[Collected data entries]
= Beginning of Section =

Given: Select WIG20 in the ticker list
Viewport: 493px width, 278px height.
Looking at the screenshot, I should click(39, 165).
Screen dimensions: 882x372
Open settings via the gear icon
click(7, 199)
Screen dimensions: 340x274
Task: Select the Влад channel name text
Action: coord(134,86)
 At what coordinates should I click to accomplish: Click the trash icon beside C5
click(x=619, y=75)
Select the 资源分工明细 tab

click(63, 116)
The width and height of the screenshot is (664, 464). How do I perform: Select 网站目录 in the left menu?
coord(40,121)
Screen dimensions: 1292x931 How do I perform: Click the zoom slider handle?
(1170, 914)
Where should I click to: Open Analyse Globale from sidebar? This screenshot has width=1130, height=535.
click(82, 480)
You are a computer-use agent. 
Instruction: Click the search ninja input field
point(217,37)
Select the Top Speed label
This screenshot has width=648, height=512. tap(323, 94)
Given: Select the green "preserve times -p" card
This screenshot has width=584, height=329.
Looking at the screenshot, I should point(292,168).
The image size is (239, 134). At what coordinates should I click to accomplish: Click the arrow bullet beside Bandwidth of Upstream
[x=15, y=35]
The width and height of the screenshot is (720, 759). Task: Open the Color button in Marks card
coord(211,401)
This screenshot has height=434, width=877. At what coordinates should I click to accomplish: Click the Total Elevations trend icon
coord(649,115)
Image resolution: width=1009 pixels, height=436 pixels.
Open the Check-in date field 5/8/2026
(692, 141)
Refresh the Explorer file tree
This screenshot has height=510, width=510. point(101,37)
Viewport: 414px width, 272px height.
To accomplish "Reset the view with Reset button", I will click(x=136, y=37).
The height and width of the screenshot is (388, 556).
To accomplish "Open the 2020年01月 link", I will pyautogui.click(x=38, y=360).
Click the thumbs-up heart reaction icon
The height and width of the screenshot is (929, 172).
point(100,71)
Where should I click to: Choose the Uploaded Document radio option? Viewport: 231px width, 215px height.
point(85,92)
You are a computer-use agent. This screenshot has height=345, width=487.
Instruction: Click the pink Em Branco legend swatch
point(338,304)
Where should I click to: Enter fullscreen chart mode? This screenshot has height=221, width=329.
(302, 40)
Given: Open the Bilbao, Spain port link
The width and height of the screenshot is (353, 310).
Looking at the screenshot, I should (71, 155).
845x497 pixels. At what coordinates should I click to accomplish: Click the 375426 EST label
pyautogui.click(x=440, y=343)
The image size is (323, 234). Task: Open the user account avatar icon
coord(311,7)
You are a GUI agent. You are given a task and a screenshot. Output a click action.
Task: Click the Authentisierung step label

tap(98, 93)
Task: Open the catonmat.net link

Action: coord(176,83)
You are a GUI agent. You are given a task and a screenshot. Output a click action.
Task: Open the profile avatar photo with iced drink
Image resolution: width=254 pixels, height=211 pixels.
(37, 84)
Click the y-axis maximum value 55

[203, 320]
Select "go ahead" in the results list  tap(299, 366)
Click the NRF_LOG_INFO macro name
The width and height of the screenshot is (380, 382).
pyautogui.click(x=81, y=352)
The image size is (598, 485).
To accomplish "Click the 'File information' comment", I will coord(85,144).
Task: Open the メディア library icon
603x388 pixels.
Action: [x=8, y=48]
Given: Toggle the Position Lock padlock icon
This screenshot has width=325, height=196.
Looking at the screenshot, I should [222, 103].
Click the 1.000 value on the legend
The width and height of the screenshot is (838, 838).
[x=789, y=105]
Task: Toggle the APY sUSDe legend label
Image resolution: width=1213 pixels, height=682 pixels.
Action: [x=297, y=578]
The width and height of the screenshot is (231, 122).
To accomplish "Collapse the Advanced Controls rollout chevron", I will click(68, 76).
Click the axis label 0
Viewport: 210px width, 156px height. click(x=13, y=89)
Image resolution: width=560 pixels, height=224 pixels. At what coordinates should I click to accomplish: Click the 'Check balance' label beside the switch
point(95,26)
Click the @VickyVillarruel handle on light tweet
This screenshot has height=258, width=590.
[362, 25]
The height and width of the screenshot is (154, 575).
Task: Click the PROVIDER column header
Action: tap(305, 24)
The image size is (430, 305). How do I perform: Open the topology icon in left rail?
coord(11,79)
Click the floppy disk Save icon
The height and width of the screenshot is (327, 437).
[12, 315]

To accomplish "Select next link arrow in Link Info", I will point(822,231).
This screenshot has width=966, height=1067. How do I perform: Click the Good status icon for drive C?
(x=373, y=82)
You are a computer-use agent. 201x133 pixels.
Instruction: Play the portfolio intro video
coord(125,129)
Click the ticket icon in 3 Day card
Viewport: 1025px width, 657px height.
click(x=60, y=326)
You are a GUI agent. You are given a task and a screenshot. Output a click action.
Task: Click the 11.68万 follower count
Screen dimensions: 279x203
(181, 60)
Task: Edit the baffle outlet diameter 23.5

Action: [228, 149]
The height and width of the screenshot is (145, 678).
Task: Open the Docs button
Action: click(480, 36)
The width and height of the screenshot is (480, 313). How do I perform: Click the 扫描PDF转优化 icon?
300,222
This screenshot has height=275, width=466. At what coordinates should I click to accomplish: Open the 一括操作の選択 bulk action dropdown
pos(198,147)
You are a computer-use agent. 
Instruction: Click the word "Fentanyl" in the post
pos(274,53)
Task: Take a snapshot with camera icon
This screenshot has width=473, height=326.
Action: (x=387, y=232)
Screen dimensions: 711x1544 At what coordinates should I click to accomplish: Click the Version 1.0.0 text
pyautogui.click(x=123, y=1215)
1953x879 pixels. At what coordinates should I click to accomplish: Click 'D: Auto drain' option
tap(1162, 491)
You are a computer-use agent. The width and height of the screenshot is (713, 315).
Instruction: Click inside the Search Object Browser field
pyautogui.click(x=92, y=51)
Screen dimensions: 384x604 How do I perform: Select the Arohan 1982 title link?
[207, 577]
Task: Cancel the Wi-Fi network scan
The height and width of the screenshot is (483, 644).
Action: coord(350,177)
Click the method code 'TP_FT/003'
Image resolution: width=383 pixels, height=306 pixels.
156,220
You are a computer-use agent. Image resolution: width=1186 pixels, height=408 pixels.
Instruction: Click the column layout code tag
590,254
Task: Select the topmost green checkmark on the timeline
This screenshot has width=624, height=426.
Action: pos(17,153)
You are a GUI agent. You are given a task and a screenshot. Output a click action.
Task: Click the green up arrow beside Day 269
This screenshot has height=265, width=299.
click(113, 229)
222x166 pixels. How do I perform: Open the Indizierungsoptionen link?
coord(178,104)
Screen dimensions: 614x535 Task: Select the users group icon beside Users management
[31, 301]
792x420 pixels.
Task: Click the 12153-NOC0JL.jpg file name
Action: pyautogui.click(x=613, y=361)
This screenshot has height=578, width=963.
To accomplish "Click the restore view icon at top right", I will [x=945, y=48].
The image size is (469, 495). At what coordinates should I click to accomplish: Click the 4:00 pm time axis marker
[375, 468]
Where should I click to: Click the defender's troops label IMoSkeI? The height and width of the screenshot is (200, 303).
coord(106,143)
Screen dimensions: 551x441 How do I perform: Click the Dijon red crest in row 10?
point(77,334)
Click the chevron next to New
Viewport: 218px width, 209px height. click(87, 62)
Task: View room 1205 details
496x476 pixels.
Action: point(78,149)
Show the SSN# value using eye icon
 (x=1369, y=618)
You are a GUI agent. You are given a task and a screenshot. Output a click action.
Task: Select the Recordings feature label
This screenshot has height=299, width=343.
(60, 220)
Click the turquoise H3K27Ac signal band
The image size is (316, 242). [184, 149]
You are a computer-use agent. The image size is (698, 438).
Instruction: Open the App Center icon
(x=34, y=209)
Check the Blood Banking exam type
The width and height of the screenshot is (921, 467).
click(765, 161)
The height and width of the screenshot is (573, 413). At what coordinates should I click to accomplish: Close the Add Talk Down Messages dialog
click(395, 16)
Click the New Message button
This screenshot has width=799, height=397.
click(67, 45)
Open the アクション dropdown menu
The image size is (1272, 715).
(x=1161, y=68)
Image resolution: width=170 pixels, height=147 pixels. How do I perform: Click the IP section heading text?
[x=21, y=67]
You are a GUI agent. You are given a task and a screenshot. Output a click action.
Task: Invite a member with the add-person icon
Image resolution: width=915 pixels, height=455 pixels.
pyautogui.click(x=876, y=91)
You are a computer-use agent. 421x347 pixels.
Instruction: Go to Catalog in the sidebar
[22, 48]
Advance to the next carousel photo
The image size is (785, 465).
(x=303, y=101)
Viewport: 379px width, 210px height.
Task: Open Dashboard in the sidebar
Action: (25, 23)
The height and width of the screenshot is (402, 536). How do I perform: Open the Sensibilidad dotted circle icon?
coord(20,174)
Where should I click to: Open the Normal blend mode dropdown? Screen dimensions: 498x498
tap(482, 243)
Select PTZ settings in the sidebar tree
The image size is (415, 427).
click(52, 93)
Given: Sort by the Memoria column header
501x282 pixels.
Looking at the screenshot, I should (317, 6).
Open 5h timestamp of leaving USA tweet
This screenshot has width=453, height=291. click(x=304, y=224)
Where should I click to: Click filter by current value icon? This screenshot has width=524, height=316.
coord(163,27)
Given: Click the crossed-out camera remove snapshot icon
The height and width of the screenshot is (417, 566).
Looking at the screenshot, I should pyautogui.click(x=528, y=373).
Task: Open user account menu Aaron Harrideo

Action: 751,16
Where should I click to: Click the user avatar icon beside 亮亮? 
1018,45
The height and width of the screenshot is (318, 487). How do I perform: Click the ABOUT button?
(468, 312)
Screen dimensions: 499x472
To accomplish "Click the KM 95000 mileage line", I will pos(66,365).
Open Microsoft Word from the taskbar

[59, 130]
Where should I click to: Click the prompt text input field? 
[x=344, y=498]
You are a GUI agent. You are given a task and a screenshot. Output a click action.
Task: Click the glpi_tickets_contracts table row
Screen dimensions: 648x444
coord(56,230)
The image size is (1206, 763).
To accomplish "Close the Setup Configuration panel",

= End of Section =

Starting at the line above that holds "Click the turquoise H3K27Ac signal band" and ending at the line that holds "Task: Invite a", transcribe each line exactly and include no other lines.

Click the turquoise H3K27Ac signal band
The image size is (316, 242). [184, 149]
You are a computer-use agent. The image size is (698, 438).
Instruction: Open the App Center icon
(x=34, y=209)
Check the Blood Banking exam type
The width and height of the screenshot is (921, 467).
click(765, 161)
The height and width of the screenshot is (573, 413). At what coordinates should I click to accomplish: Close the Add Talk Down Messages dialog
click(395, 16)
Click the New Message button
This screenshot has width=799, height=397.
click(67, 45)
Open the アクション dropdown menu
The image size is (1272, 715).
(x=1161, y=68)
Image resolution: width=170 pixels, height=147 pixels. How do I perform: Click the IP section heading text?
[x=21, y=67]
You are a GUI agent. You are given a task and a screenshot. Output a click action.
Task: Invite a member with the add-person icon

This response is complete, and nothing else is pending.